[Records from a dataset]
-=-=-
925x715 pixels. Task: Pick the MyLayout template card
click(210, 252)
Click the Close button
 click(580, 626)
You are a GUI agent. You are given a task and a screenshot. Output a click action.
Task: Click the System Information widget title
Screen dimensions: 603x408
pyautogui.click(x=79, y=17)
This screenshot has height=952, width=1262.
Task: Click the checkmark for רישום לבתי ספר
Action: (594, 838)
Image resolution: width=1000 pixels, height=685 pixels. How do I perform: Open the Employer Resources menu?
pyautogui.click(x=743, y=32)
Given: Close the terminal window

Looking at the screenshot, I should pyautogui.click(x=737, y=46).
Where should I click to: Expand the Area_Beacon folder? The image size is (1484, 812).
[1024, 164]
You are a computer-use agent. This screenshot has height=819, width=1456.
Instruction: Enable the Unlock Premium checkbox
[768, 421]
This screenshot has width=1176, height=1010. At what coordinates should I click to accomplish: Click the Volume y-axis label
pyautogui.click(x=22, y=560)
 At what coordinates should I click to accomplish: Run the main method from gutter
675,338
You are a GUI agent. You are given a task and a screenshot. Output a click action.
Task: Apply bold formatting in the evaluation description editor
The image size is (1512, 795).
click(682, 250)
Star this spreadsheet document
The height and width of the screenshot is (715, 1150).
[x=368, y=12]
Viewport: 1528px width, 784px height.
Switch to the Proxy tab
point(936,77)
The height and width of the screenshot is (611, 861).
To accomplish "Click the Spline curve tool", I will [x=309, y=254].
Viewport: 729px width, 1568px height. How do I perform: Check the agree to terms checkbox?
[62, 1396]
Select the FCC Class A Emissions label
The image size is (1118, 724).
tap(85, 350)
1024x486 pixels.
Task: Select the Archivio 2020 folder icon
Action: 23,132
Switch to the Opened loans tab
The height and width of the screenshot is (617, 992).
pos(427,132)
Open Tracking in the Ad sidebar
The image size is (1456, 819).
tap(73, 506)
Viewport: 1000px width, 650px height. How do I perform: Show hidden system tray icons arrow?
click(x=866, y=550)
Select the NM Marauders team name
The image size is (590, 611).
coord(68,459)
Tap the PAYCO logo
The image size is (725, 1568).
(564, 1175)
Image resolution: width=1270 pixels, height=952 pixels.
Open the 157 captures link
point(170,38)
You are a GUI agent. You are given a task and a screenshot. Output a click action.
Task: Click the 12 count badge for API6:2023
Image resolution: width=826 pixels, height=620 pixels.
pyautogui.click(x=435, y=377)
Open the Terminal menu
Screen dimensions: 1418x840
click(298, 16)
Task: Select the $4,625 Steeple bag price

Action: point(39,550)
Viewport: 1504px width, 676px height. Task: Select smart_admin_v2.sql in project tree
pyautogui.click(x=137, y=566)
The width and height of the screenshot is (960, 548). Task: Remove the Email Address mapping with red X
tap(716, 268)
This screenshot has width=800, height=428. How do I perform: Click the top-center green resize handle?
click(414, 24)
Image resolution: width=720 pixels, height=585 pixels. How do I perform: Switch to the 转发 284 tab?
-=-=-
Brief:
Copy out again the rows from the line containing "At what coordinates should I click to accomplish: Run" through the line containing "click(x=866, y=550)", matching them line for line.

Solved problem:
 At what coordinates should I click to accomplish: Run the main method from gutter
675,338
You are a GUI agent. You are given a task and a screenshot. Output a click action.
Task: Apply bold formatting in the evaluation description editor
The image size is (1512, 795).
click(682, 250)
Star this spreadsheet document
The height and width of the screenshot is (715, 1150).
[x=368, y=12]
Viewport: 1528px width, 784px height.
Switch to the Proxy tab
point(936,77)
The height and width of the screenshot is (611, 861).
To accomplish "Click the Spline curve tool", I will [x=309, y=254].
Viewport: 729px width, 1568px height. How do I perform: Check the agree to terms checkbox?
[62, 1396]
Select the FCC Class A Emissions label
The image size is (1118, 724).
tap(85, 350)
1024x486 pixels.
Task: Select the Archivio 2020 folder icon
Action: 23,132
Switch to the Opened loans tab
The height and width of the screenshot is (617, 992).
pos(427,132)
Open Tracking in the Ad sidebar
The image size is (1456, 819).
tap(73, 506)
Viewport: 1000px width, 650px height. How do I perform: Show hidden system tray icons arrow?
click(x=866, y=550)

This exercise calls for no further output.